> [Task description]: Go to the line holding "Instruction: Click the 699,96 € order amount" in the entries below and write out exactly every line down to and including the line holding "This screenshot has width=980, height=437.".

(Stored records)

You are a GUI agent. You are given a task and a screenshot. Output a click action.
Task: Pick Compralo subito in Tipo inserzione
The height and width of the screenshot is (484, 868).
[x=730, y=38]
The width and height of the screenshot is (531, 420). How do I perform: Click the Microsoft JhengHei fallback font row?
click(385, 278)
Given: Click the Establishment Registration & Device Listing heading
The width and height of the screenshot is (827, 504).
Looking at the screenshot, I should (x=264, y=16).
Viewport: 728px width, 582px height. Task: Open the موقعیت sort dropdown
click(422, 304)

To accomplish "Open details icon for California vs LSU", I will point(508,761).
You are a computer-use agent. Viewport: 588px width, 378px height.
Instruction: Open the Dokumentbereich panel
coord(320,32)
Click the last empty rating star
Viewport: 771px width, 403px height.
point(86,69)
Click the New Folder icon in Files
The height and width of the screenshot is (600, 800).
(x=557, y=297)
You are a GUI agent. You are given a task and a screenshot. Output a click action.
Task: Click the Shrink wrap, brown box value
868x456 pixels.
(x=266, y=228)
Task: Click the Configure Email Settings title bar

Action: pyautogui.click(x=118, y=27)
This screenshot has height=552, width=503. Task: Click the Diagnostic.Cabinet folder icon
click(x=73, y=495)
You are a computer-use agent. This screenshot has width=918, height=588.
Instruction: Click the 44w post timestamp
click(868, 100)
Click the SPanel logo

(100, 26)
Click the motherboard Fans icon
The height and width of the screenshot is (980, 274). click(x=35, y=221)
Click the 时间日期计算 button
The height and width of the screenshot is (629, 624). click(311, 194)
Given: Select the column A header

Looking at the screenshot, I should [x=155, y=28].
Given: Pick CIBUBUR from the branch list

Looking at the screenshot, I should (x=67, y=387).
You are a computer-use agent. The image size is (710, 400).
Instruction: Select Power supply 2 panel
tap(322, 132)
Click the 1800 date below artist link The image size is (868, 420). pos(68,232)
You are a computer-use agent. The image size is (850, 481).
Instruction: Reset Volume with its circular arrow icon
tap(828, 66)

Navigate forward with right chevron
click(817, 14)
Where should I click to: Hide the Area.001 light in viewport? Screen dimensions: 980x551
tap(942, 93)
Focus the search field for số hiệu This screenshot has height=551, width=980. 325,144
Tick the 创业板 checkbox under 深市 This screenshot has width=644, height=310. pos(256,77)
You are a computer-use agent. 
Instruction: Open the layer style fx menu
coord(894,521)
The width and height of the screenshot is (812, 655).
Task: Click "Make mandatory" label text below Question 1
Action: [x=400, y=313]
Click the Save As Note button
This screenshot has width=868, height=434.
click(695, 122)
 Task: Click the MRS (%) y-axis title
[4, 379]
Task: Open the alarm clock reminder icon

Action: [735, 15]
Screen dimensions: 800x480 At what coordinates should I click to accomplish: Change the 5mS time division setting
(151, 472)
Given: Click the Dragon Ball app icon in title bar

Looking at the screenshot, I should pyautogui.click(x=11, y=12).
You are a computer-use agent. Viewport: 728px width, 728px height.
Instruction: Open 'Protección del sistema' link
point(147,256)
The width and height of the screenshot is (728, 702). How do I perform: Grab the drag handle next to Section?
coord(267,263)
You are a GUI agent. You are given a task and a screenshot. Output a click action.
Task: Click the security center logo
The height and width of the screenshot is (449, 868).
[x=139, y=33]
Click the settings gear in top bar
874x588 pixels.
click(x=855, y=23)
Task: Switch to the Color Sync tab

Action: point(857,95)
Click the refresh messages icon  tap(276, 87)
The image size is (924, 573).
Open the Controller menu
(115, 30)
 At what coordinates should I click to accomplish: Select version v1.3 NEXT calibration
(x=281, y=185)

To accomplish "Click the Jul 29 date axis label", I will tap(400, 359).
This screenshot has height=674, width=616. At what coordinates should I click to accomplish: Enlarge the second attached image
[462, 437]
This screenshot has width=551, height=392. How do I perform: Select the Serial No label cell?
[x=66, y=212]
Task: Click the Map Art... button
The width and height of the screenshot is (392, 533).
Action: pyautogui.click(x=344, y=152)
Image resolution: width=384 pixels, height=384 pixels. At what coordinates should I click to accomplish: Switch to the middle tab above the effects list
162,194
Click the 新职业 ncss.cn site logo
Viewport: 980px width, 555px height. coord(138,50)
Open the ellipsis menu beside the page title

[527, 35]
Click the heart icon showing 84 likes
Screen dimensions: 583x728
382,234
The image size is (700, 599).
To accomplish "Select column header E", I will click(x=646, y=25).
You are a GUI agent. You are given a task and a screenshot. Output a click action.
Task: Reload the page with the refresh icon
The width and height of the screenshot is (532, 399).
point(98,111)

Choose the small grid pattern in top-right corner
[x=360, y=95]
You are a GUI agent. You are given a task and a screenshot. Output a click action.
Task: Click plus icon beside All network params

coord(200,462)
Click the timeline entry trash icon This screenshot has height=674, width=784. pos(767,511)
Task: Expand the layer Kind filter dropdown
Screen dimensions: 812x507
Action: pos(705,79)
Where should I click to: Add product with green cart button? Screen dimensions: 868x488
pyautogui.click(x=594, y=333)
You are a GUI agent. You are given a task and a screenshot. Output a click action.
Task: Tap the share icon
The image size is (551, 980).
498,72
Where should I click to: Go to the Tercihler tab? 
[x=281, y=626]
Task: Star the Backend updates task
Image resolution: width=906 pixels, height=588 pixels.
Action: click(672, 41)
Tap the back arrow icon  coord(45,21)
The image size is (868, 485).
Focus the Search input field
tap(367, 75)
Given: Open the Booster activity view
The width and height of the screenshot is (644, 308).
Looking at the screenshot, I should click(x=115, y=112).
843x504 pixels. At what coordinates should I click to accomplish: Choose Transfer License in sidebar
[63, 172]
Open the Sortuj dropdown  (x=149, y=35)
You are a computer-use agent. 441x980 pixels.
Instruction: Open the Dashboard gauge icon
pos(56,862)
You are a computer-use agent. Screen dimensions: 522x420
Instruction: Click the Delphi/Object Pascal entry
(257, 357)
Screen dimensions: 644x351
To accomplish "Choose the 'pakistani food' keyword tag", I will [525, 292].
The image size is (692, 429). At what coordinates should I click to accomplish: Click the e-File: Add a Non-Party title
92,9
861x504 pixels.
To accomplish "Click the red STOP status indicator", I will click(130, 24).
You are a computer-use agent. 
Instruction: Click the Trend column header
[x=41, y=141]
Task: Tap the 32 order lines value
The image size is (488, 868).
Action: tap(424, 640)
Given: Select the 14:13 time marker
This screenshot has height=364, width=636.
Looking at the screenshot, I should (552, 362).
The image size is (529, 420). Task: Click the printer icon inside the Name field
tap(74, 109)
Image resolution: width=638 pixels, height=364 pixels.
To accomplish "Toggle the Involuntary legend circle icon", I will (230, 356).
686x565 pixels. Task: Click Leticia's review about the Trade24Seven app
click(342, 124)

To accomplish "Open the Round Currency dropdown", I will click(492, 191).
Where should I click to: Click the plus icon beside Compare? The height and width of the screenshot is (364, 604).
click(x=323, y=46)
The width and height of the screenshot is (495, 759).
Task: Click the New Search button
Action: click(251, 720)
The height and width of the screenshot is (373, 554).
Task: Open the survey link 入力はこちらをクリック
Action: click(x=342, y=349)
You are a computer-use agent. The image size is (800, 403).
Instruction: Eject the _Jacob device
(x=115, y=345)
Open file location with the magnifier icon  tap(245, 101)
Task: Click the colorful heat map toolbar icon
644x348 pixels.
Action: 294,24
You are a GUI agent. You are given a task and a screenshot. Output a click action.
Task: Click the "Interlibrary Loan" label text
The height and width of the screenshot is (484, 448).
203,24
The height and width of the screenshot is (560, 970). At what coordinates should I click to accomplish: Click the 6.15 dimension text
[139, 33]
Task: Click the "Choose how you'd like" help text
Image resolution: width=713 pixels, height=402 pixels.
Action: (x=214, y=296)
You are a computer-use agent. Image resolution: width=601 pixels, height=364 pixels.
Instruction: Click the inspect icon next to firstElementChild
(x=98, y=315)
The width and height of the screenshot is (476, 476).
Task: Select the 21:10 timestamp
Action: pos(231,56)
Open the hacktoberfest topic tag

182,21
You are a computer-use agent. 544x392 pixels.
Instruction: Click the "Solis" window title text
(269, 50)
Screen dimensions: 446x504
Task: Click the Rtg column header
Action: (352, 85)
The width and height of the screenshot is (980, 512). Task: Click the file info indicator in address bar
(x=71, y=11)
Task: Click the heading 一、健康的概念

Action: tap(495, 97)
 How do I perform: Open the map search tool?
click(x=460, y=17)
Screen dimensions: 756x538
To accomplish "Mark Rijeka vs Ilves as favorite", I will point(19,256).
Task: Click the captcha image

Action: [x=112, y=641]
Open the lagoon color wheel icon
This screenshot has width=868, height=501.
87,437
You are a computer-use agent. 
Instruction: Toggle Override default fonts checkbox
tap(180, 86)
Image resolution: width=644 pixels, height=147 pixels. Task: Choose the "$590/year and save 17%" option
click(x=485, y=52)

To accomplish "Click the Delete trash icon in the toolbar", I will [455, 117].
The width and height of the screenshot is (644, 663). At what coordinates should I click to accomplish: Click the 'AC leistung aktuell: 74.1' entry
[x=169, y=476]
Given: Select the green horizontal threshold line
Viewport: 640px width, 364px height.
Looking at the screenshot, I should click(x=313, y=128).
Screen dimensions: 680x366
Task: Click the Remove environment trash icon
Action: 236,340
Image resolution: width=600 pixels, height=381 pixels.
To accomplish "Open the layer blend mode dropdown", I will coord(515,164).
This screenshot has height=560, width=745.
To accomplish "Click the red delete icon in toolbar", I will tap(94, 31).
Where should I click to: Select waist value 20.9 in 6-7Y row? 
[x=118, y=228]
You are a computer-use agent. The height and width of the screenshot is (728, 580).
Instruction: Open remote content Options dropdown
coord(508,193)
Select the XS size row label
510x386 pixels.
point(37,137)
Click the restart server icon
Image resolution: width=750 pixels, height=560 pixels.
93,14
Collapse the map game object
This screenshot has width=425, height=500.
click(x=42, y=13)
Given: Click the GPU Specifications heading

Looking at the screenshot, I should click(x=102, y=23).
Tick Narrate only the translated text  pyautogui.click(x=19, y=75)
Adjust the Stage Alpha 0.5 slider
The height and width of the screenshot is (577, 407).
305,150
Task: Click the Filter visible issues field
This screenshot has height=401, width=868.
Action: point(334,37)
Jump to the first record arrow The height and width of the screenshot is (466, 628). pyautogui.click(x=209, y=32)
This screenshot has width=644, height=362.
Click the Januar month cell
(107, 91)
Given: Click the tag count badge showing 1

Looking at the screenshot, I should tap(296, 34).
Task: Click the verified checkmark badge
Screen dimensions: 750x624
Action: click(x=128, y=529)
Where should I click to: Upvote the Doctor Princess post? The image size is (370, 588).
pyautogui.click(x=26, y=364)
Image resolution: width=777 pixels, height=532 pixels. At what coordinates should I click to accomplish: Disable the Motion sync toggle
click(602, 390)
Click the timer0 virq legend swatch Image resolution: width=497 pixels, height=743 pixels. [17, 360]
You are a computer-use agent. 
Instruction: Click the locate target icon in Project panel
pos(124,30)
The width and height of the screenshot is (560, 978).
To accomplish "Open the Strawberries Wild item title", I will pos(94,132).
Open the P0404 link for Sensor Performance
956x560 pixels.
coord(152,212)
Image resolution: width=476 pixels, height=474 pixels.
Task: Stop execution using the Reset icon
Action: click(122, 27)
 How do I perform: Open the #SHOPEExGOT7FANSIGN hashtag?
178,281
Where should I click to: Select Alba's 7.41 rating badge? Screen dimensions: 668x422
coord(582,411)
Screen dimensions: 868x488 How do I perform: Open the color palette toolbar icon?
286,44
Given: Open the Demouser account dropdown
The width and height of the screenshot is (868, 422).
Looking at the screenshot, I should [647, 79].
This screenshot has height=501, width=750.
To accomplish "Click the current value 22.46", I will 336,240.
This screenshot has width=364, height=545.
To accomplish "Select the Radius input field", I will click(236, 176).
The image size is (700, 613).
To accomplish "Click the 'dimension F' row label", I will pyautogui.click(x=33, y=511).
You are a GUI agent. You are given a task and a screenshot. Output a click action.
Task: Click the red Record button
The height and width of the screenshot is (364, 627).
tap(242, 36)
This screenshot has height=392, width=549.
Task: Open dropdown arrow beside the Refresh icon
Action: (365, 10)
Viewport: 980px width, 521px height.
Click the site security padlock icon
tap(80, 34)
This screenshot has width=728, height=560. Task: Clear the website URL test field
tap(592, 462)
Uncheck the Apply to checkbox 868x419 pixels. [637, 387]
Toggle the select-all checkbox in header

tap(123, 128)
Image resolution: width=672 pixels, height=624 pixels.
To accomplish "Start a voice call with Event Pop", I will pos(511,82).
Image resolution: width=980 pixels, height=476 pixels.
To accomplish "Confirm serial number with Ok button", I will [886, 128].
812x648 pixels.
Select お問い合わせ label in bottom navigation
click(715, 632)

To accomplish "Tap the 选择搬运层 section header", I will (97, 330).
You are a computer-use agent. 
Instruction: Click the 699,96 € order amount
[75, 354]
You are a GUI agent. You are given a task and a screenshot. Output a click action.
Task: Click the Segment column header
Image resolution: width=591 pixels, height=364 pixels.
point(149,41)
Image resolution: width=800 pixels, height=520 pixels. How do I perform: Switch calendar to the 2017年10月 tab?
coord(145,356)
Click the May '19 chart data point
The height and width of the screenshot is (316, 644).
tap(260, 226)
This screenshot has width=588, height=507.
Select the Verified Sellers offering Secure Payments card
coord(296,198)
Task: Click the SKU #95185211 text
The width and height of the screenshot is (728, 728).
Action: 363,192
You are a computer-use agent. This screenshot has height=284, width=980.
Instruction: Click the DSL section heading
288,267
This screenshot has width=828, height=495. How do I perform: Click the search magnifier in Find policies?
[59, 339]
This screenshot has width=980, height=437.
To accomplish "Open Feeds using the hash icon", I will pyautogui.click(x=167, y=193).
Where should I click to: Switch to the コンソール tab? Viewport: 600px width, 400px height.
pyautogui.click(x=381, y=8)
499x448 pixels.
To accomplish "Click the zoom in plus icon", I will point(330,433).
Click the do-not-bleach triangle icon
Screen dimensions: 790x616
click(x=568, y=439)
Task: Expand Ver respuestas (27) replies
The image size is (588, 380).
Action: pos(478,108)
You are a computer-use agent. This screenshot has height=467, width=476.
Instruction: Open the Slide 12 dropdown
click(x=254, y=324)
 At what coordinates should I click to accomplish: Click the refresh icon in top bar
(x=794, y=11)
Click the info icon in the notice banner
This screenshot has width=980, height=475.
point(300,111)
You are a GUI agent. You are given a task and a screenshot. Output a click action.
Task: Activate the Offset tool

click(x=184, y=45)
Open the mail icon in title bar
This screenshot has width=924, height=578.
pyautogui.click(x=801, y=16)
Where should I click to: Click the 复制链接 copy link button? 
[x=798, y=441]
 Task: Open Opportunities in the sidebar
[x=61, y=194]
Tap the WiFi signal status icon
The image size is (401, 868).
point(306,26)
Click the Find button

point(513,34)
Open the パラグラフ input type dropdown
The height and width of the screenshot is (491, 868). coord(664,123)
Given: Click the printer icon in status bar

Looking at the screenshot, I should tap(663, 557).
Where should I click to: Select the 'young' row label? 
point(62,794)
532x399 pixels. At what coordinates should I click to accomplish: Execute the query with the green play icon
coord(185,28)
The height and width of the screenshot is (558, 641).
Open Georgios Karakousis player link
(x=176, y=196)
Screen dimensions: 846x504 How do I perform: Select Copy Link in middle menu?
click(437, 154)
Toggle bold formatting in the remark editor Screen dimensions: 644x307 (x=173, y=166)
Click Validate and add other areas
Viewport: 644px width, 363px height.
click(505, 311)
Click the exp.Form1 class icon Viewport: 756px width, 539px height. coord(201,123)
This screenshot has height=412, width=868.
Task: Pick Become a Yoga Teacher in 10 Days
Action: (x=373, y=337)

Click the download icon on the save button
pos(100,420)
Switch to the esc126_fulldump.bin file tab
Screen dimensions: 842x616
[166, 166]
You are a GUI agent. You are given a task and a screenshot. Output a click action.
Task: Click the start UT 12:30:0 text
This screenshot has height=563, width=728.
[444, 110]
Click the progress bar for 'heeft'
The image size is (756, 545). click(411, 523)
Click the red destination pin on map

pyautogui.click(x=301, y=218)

> [Answer to this task]:
Instruction: Click the 699,96 € order amount
[75, 354]
You are a GUI agent. You are given a task and a screenshot. Output a click action.
Task: Click the Segment column header
Image resolution: width=591 pixels, height=364 pixels.
point(149,41)
Image resolution: width=800 pixels, height=520 pixels. How do I perform: Switch calendar to the 2017年10月 tab?
coord(145,356)
Click the May '19 chart data point
The height and width of the screenshot is (316, 644).
tap(260, 226)
This screenshot has width=588, height=507.
Select the Verified Sellers offering Secure Payments card
coord(296,198)
Task: Click the SKU #95185211 text
The width and height of the screenshot is (728, 728).
Action: 363,192
You are a computer-use agent. This screenshot has height=284, width=980.
Instruction: Click the DSL section heading
288,267
This screenshot has width=828, height=495. How do I perform: Click the search magnifier in Find policies?
[59, 339]
This screenshot has width=980, height=437.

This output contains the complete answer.